CAP Today's April cover article focuses on tumor gene panel testing, clinical standards, and continuing reimbursement woes. Also discussed: Standing orders and pathologist orders for genomics.
Molecular pathology is always a moving front - NIPS, hereditary gene panels, tumor gene panels, tumor gene panels by-liquid-biopsy, minimal residual disease testing, transcriptomics, multi-cancer early detection - each has its own collection of evidence, guidelines, FDA labeling, its interactions with NCDs or laws, and other factors.
On one of the oldest fronts, hereditary gene panels, recent news again that legacy guidelies and coverage rules miss far too many cases (a "policy-based" false negative, rather than a lab-based one) - here. Meanwhile, in the past year, MolDx has taken the position that it won't pay for BRCA testing alone, it ust be part of a panel (testing alone is both more costly and per MolDx, below a stardard of care that Medicare requireres.) See open access news here. Subscription coverage at Genomeweb here.
On another of the older fronts, tumor gene panels, like the Foundation Medicine test, see a deep-dive article by Karen Titus of CAP TODAY in the April issue. Here.
A wide range of topics are discussed in this article, including the history of the field, the switch to next-gen sequencing, the Medicare NCD in this space, the lack of equity in test availability, and contrasts between what happens major cancer centers and community care.
Also catching my attention, a discussion of standing orders (so no patient gets missed) and pathologist-based ordering. NOT mentioned, but I think relevant, a Medicare law that diagnostic test orders must be made by the patient's treating physician who is directly provider her/his medical care. This is found at 42 CFR 410.32, and I discuss it in an April 2022 blog with some history and further references. Here. Medicare policy manual 15:80.6.4 gives very limited zones for pathologist test orders, such as seeing TB-like specks on a H&E and ordering a TB stain "to complete the case." The CAP TODAY article also brings up direct physician payment to an MD, which occurs for "physician pathology tests" like a lymph node biopsy, but not for genetics. This is related to a regulation that a physician service must be performed by a physician >50% of the time (see 42 CFR 415.130, 415.102(a)). I discussion those links in my April 2022 blog also.
(I also link to an even nerdier 2013 white paper here. The topic also turns out to be tied into historical legal definitions of what services are paid to a hospital (TC) and paid to a physician (PC)).
With regard to lack of payment for genomic interpretation services, Medicare would argue that they pay $3500 for, say, a Foundation Medicine test, out of which the company can pay whatever it chooses to, to either physician lab directors or PhD professionals who are involved signing out in the test.
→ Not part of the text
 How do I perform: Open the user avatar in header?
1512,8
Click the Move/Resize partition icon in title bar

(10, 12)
I haven't been a practicing pathologist since 2000, but reading the article I had half-an-idea there may be two uses of the term Standing Orders. One is per-patient (an order to take the particular patient's glucose every day at 8 am and 8 pm x 7 days), the other is per-protocol (order a Foundation Medicine test on every metastatic cancer this year). Medicare has some rules for the former.
Regarding turn around time for cancer sequencing, see a March 24 premium article by Andrew Han at Genomeweb here.
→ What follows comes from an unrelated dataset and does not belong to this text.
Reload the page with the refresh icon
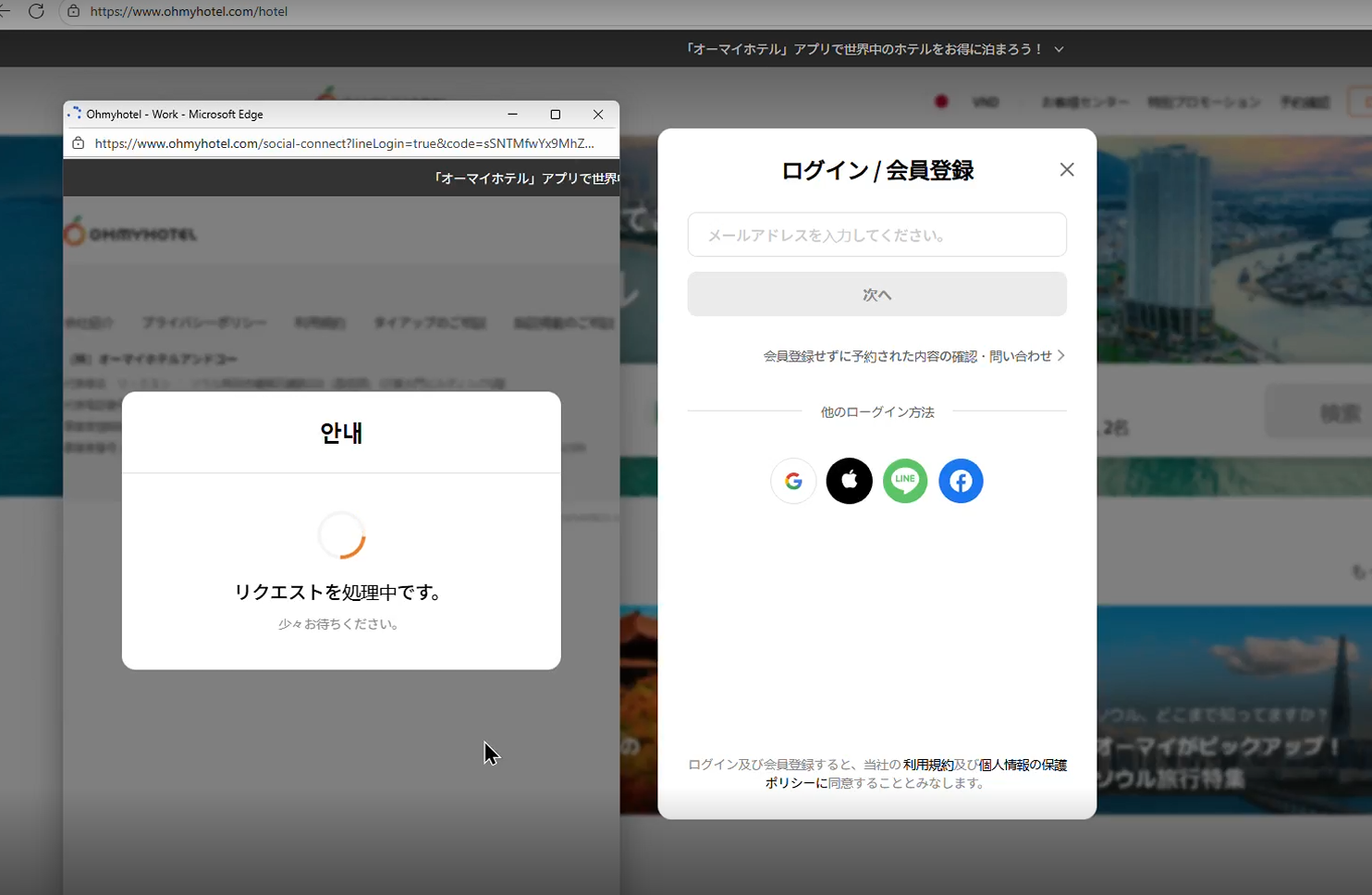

Regarding uninterpretable 30-page genomics reports, see an article by Beauchamp et al. on "integrative diagnostics," here. (There is also a forthcoming paper by MGH on this topic).
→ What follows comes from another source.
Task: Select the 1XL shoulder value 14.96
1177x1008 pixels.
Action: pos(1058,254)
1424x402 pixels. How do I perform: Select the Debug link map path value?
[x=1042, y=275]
The NCCN Flow Chart for Lung Cancer: We Should Be Appalled, Not Take as Status Quo
Regarding starting chemotherapy in lung cancer before molecular testing is done, there's a silent testimony to this problem baked right into NCCN guidelines. They have flow charts when genomic testing is quirkcly available, and separate flow charts for other patients, specifically when genomic testing is delayed. Having to enshrine that dysfunction in major protocols is sad.
See guideline 2.2023, NSCL-20, with one flow chart if a critical EGFR mutation is discoveried in time for treatment, and another flow chart of the same patient if all too often the discovery of the EGFR mutation is delayed.